Ancré dans la tradition et la discipline

L’Ashtanga Yoga vient de Mysore, en Inde. Il a été développé et enseigné par Sri K. Pattabhi Jois, puis transmis par son petit-fils, R. Sharath Jois.

C’est une séquence précise de postures, chacune reliée par la respiration. La pratique est exigeante parce qu’elle demande constance, discipline et dévotion.

La séquence ne change pas, mais la personne qui la pratique, si. Chaque jour, elle reflète l’état du moment : le corps, le mental, l’émotionnel. Certains matins tout coule ; d’autres, tout résiste.

C’est une expérience intime, brute, directe : pas de musique, pas de fioritures — seulement le souffle et le mouvement.

C’est là que réside la force de l’Ashtanga : sa simplicité. Elle enlève le superflu, met à nu les réactions, et révèle ce qui demeure quand le corps et l’esprit sont mis à l’épreuve. Et ainsi, revenir au tapis enseigne la résilience, le lâcher-prise et l’honnêteté.

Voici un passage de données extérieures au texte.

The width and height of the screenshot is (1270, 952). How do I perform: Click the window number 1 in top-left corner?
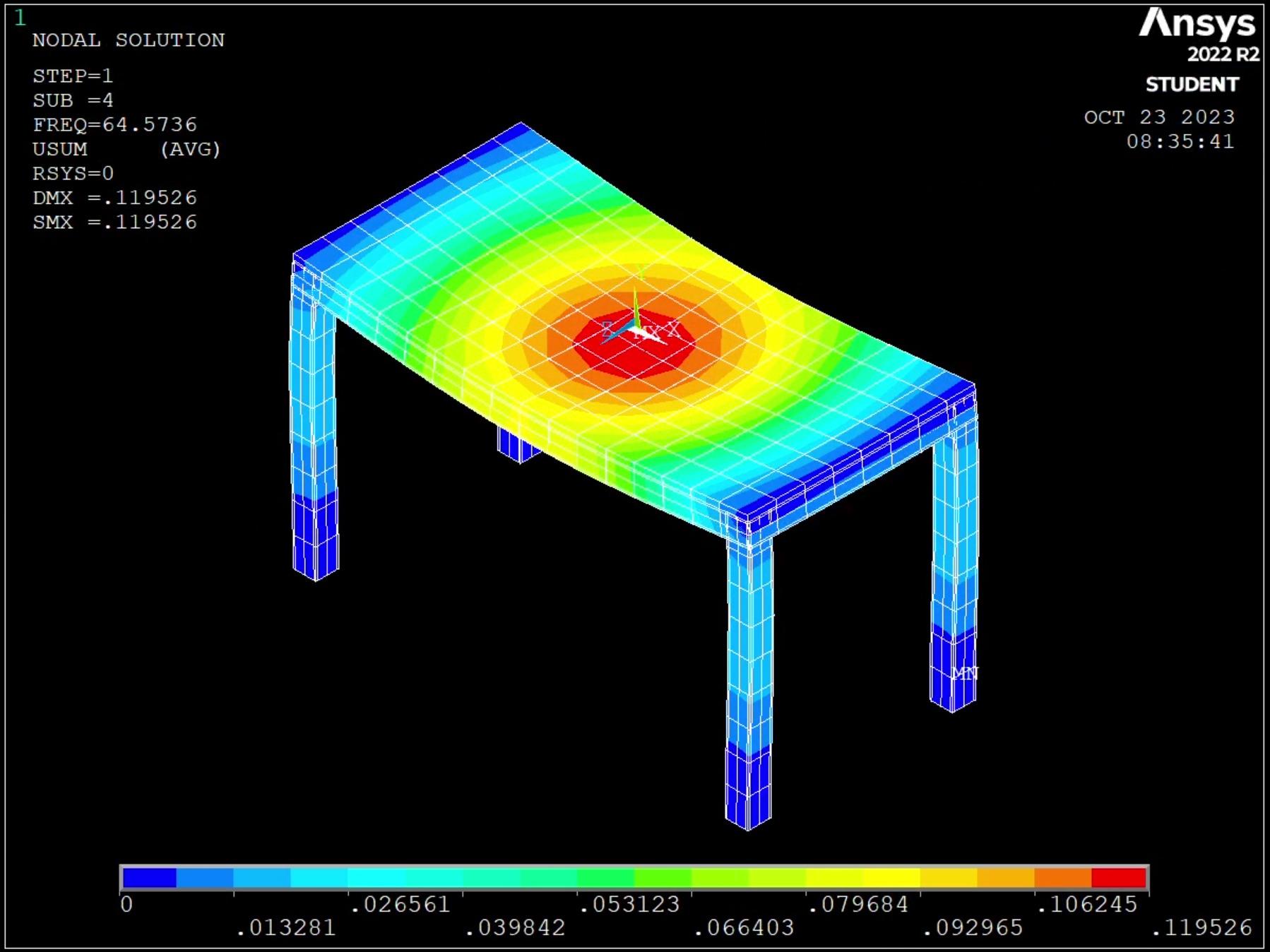tap(20, 18)
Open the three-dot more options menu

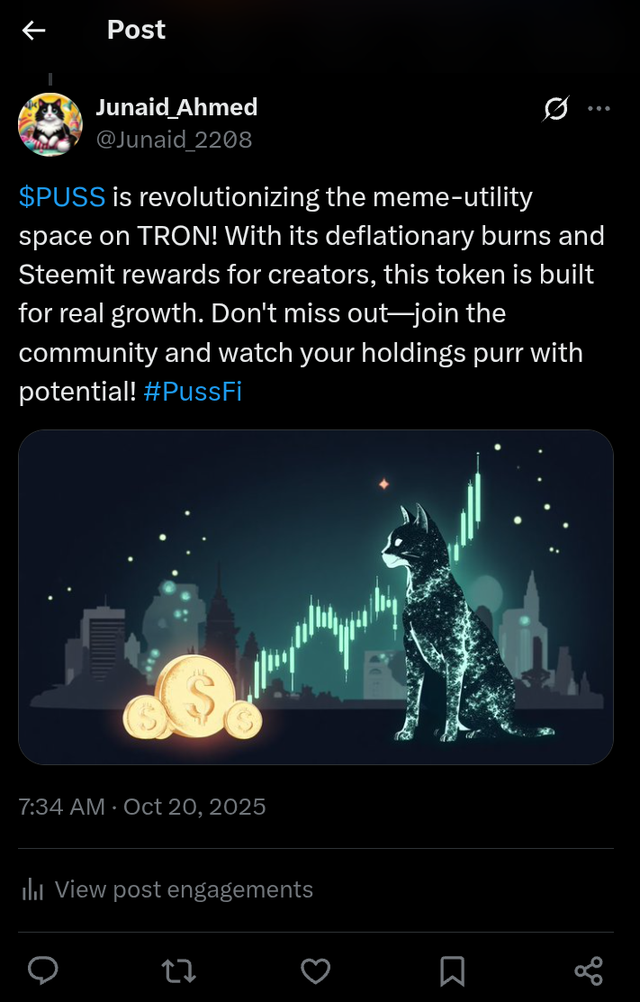[x=599, y=108]
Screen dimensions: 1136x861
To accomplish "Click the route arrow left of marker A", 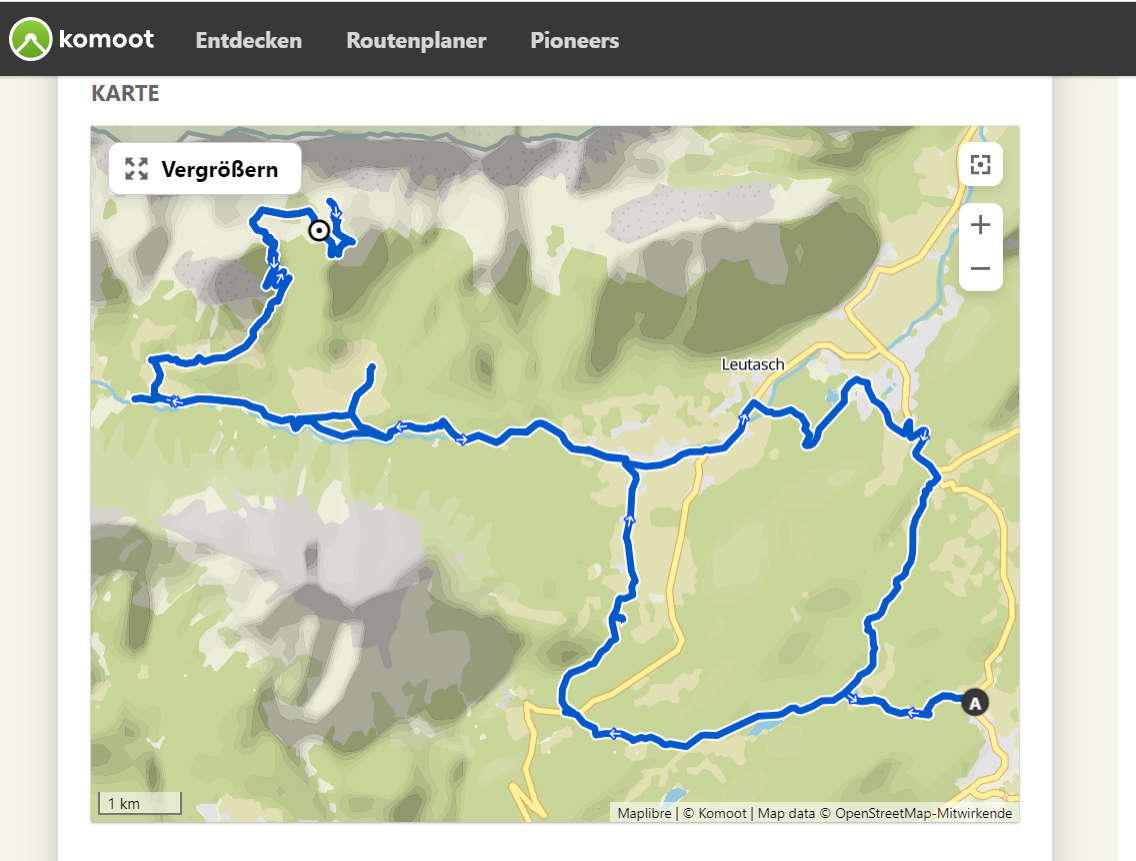I will 914,713.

L’Ashtanga est plus qu’un exercice physique : c’est un chemin de redécouverte de soi.

Une méditation en mouvement

Pour moi, l’Ashtanga résonne profondément avec la méditation Vipassana. En Vipassana, l’attention se tourne vers les sensations les plus subtiles, dans l’immobilité. Si la douleur apparaît, on apprend à ne pas alimenter l’aversion. Si des sensations agréables surgissent, on apprend à ne pas s’y accrocher.

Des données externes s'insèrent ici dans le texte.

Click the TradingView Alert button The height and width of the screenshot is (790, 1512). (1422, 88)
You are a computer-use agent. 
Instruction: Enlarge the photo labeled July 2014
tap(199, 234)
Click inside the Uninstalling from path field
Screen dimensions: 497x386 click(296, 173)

En Ashtanga, le même entraînement se fait, mais à un niveau plus « dense ». Au lieu de rester assis, on bouge. La séquence est fixe : il n’est pas possible d’éviter les asanas que l’on n’aime pas, ni de s’attarder uniquement sur ceux qui paraissent faciles. On traverse toute la pratique, en rencontrant inconfort et plaisir, sans céder ni à la résistance ni à l’attachement. L’invitation est de rester dans l’équanimité.

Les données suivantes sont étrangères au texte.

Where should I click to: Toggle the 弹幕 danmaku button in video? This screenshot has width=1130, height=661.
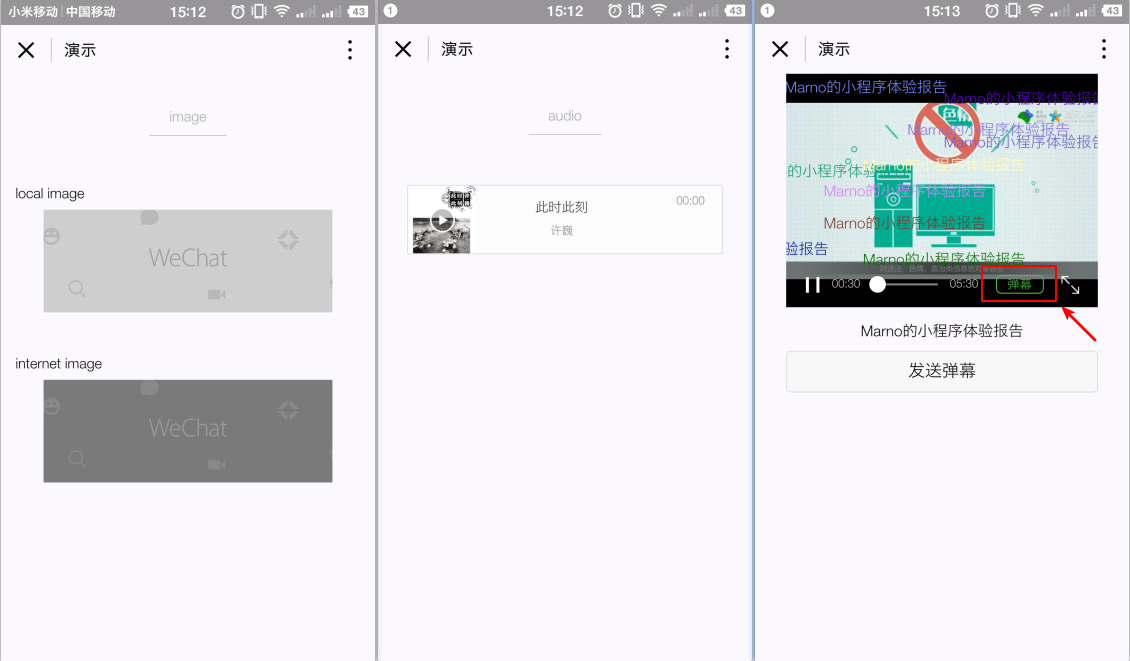click(x=1019, y=284)
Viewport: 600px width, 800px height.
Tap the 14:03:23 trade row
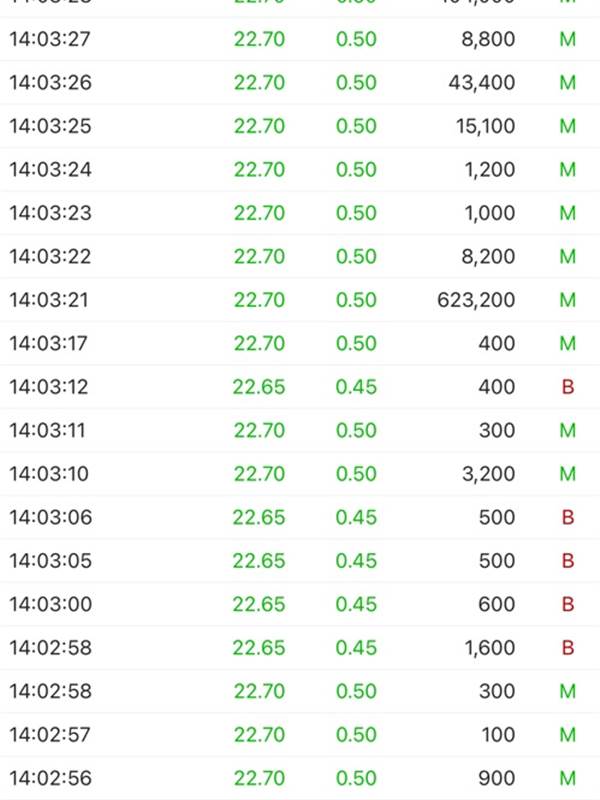pyautogui.click(x=300, y=213)
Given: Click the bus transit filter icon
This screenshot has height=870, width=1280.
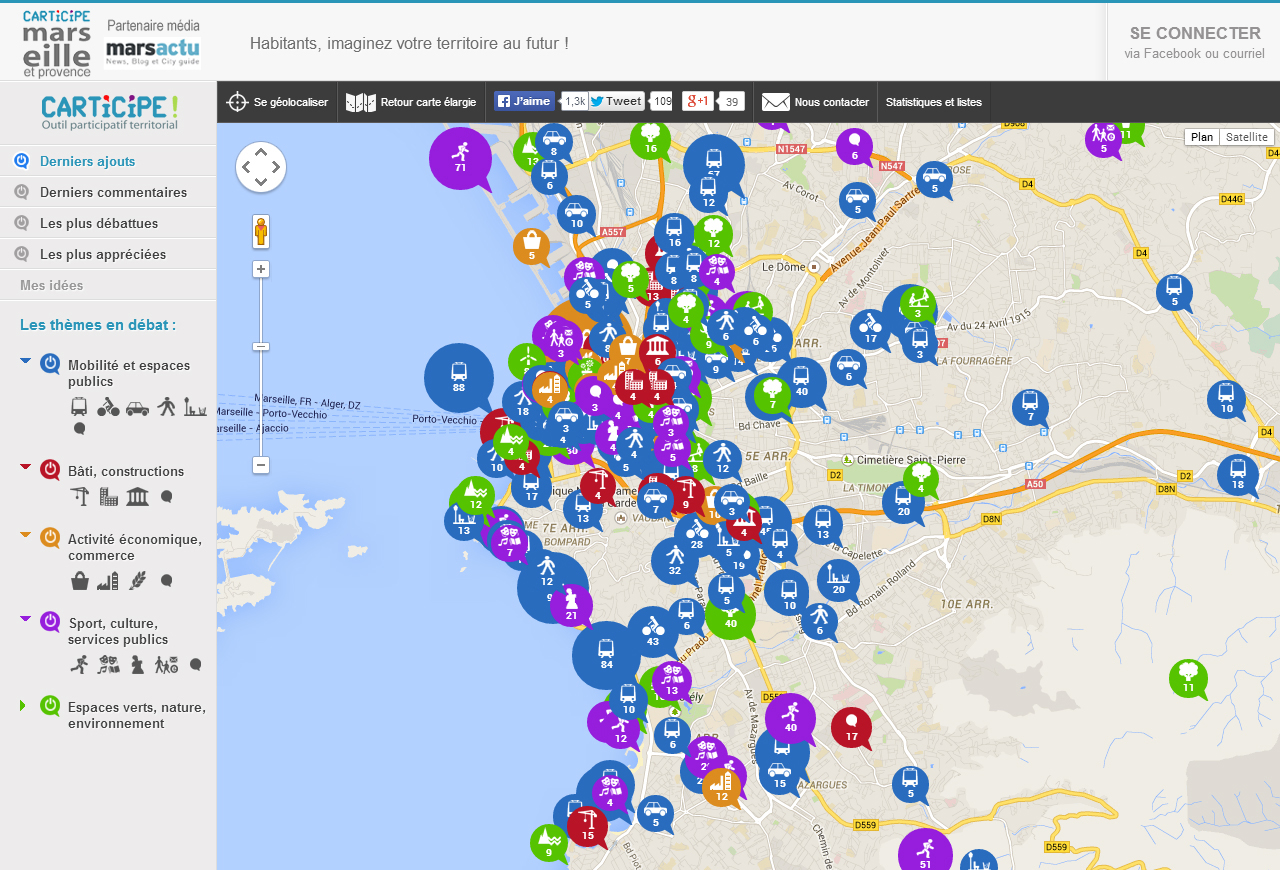Looking at the screenshot, I should click(x=79, y=407).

À travers ce processus, les réactions deviennent visibles. La pratique révèle des schémas, les déconstruit, et construit lentement une force, pas seulement dans le corps, mais aussi dans l’esprit. L’Ashtanga Yoga nous met face à nous-mêmes, avec une honnêteté brute.

Vipassana comme Ashtanga entraînent à cultiver cette équanimité et à l’emporter dans la vie quotidienne. Quel que soit le défi, quelle que soit la joie, la pratique invite à rester stable. À continuer, travailler, sourire, revenir sur le tapis, quoi qu’il se passe.

योगस्थ: कुरु कर्माणि सङ्गं त्यक्त्वा धनञ्जय |
सिद्ध्यसिद्ध्यो: समो भूत्वा समत्वं योग उच्यते || 48||

yoga-sthah kuru karmani sangam tyaktva dhanañjaya
siddhy-asiddhyoh samo bhutva samatvam yoga uchyate

Sois ferme dans l’accomplissement de ton devoir, ô Arjuna, en renonçant à tout attachement au succès comme à l’échec. Cette équanimité est appelée Yoga.